Une des ressources qui a vraiment servi à faire connaître la perspective, à la fois banale et puissante, derrière la notion de « copenhagenize » (que la bicyclette est, pour la vaste majorité, le véhicule idéal de nos déplacements urbains) est le blogue de photos « Cycle Chic » ; essentiellement un montage festif à la gloire des capacités infinies de la petite reine et des humains qui lui accorde sa confiance. Mikael Colville-Andersen est aussi l’auteur et l’animateur d’une série télévisuelle, Life-Sized Cities (trois saisons), qui explore l’échelle humaine de grandes villes du monde.
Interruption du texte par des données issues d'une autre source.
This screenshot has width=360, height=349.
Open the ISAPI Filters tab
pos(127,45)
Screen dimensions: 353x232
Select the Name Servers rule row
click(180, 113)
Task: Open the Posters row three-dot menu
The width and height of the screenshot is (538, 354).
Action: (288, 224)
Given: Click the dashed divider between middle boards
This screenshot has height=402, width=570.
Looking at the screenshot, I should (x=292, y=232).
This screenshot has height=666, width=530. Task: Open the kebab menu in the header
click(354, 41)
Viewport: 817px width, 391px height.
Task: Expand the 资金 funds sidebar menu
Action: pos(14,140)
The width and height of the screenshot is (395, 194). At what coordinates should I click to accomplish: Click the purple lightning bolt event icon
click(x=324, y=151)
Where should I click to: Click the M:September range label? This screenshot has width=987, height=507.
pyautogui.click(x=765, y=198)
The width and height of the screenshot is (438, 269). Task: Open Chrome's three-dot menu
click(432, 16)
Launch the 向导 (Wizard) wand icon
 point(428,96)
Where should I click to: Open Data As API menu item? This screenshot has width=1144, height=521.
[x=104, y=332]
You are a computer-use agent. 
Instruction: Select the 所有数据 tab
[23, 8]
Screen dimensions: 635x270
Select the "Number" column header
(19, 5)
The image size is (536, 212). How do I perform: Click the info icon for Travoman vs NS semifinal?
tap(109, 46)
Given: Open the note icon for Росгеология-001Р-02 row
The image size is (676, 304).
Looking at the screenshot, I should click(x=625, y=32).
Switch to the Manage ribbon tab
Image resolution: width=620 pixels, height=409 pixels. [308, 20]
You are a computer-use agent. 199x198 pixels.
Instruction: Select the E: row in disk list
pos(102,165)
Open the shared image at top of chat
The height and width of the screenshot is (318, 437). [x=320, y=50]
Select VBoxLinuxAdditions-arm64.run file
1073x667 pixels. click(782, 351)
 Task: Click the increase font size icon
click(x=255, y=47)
Elle est maintenant dans notre liste de séries à voir, un jour.
La firme a aussi développé, depuis 2011, un « Index » des « Bicycle-Friendly Cities », mise à jour aux deux ans. Montréal est la seule ville nord-américaine dans une liste, qui en compte 20. Elle était en huitième place en 2011 et sa dernière cote (2019) la sort de cette vingtième place, pour occuper la dix-huitième place (avec Vancouver). Cette piètre position constitue l’inculpation méritée d’une ville qui s’est laissée tomber. La proposition du REV qui ne décolle pas, les BIXI qui ne sont pas disponibles durant l’hiver (six mois !) et réseau des pistes cyclables qui disparaît à la première neige illustrent bien cette faillite.
Comme mentionné dans le livre, le visiteur nord-américain à plus de facilité à envisager sa ville à l’image de Copenhague que d’Amsterdam. Ce film de Streetblog, Cycling Copenhagen, Through North American Eyes (référé dans l’ouvrage) permet de mieux comprendre cette situation paradoxale. Deux livres sont aussi recommandés comme sources de méditation sur nos peurs sociétales (comme ceux que l’on tente souvent d’accolés à la bicyclette) : The Geography of Hope et la mise à jour d’un autre ouvrage mentionné, How Fear Works.